Comment 4: Cultural and contextual limitations
Participants were primarily recruited via Prolific and appear to represent English-speaking Western users. This limits the generalizability of the findings, particularly given that AI use practices may vary substantially across cultural and educational contexts.
Response 4: Thank you for this important observation. We agree that cultural and contextual factors may influence AI use practices. This limitation has already been acknowledged in the manuscript, where we note that the sample primarily consisted of English-speaking Western users recruited via Prolific, which may limit the generalizability of the findings across different cultural and educational contexts.
Comment 5: Conceptual overlap between constructs
Some dimensions of unethical AI use appear conceptually close to moral disengagement, which may inflate the mediation effect. The manuscript should discuss the potential overlap and explain how the constructs are empirically distinct.

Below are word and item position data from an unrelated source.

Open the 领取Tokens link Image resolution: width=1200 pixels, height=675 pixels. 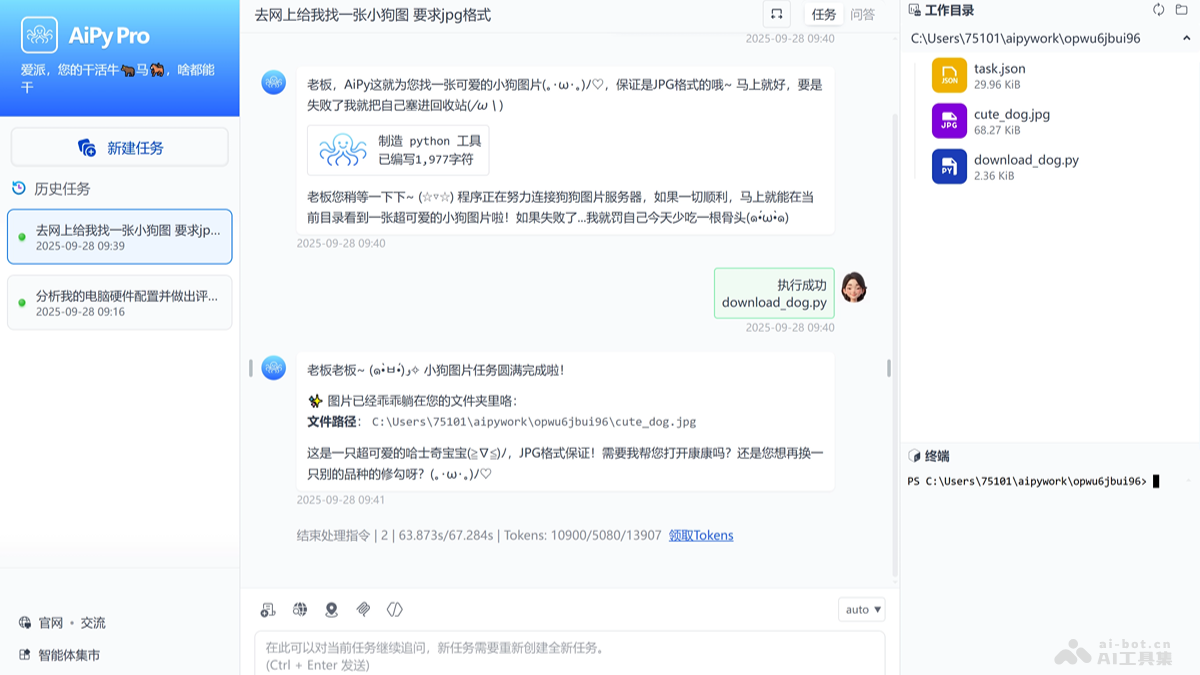click(x=700, y=536)
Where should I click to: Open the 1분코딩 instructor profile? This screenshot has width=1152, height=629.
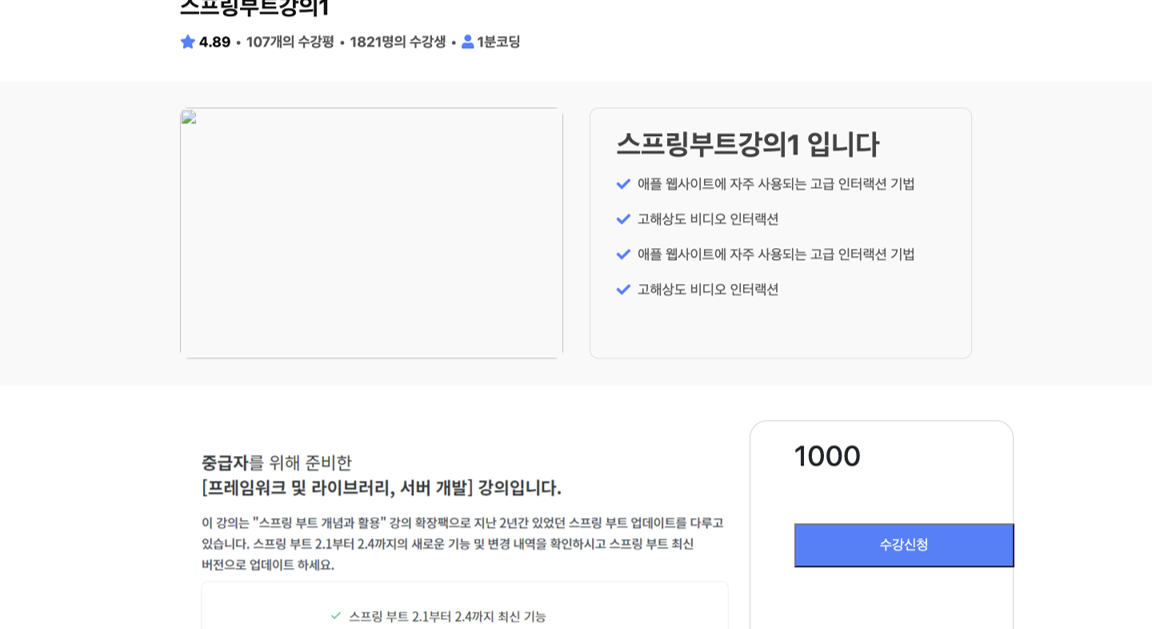pos(498,42)
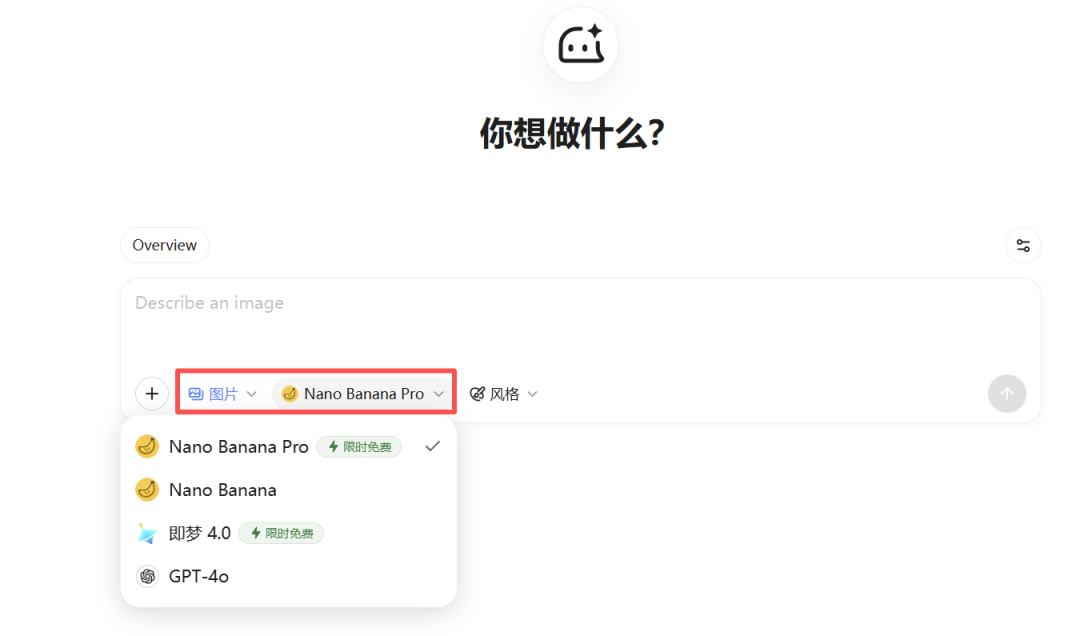Open the Nano Banana Pro model dropdown
The image size is (1080, 636).
tap(362, 393)

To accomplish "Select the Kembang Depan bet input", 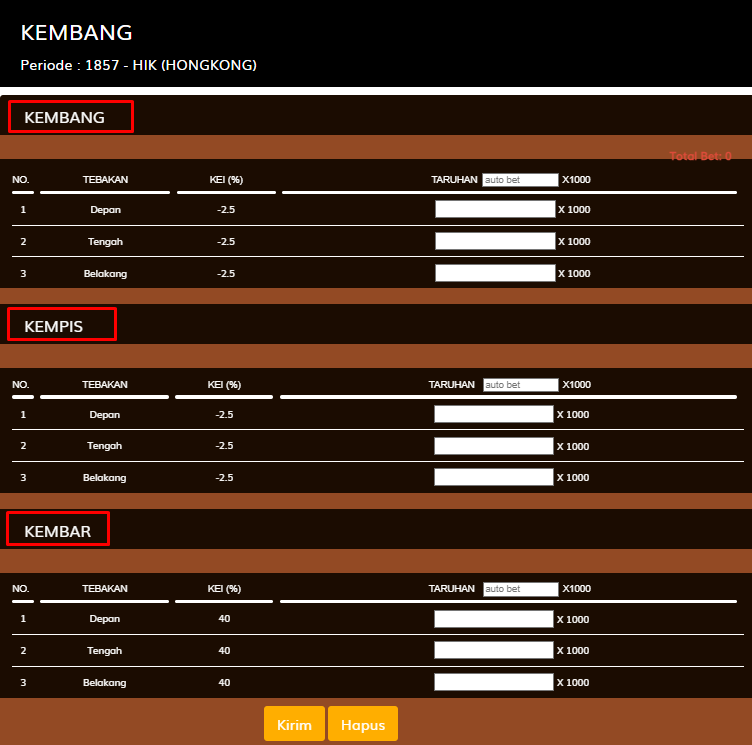I will [x=495, y=209].
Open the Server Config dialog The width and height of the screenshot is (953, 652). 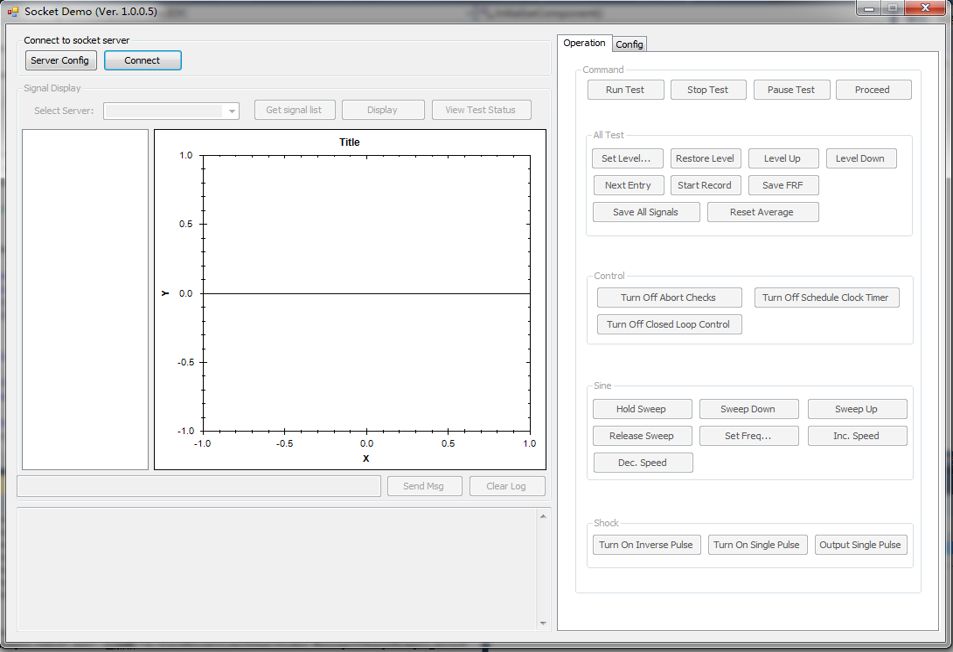pyautogui.click(x=60, y=60)
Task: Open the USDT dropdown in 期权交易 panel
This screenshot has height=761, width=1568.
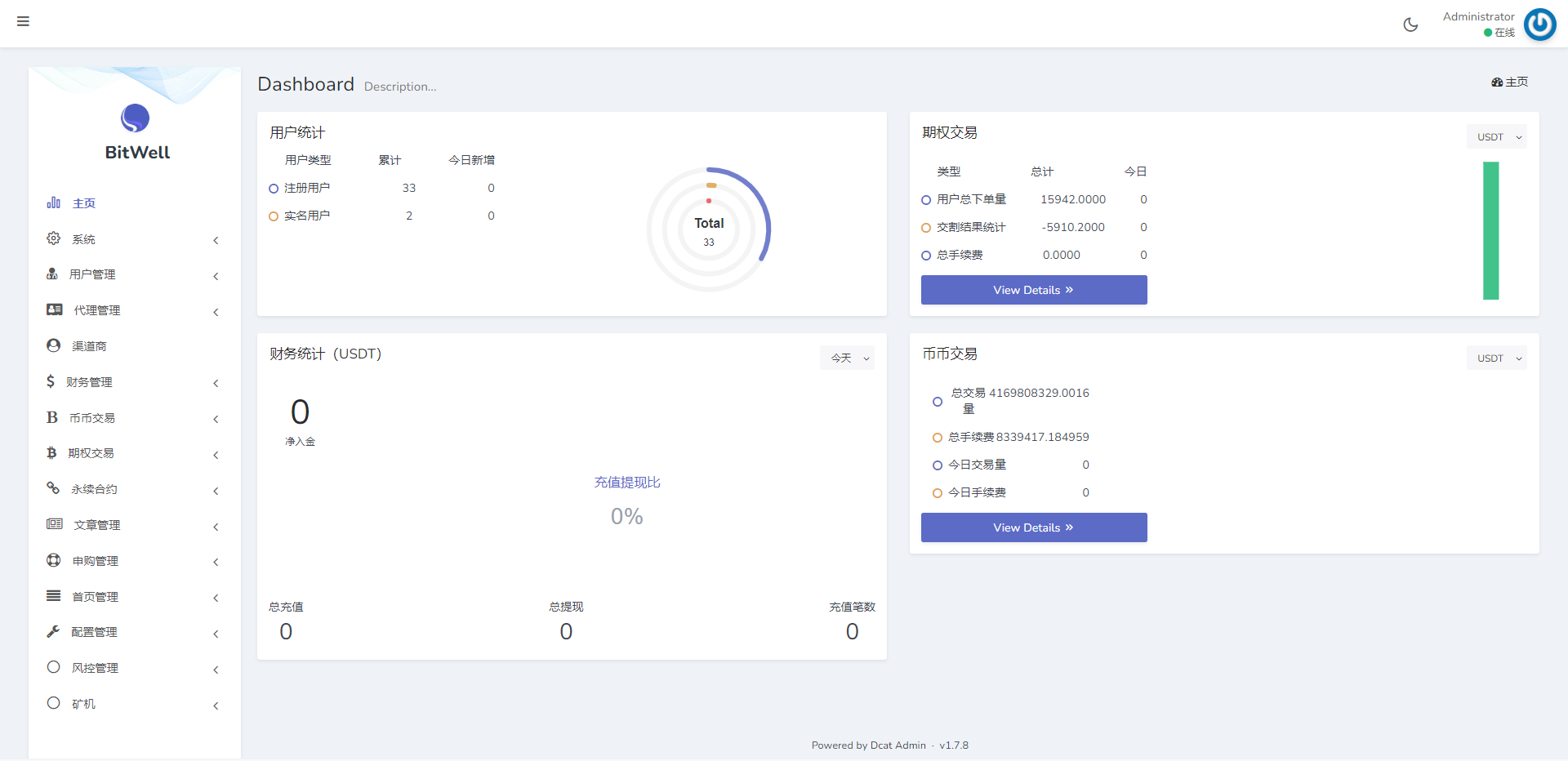Action: click(x=1497, y=136)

Response 5: Thank you for this thoughtful comment. We agree that potential conceptual overlap between constructs should be carefully considered. However, the correlation between the Propensity to Morally Disengage Scale and the UGAIUS moral disengagement–related dimension was moderate (r = .41), suggesting that the constructs are related but empirically distinct. This magnitude of association is consistent with theoretical expectations, as moral disengagement represents a general cognitive mechanism that facilitates the justification of unethical behavior, whereas UGAIUS captures context-specific tendencies related to unethical uses of generative AI systems. Therefore, while the constructs are theoretically linked, the observed correlation does not indicate substantial redundancy that would artificially inflate the mediation effects. We have clarified this conceptual distinction in the revised Discussion section.
Below parts were added to revised manuscript:
Discussion section:
“Importantly, the moderate association between moral disengagement and UGAIUS observed in the present study supports the conceptual distinction between a general propensity to morally disengage and context-specific unethical AI use behaviors. In addition, the theoretically consistent associations observed between UGAIUS and related constructs provide preliminary support for the construct validity of the scale.”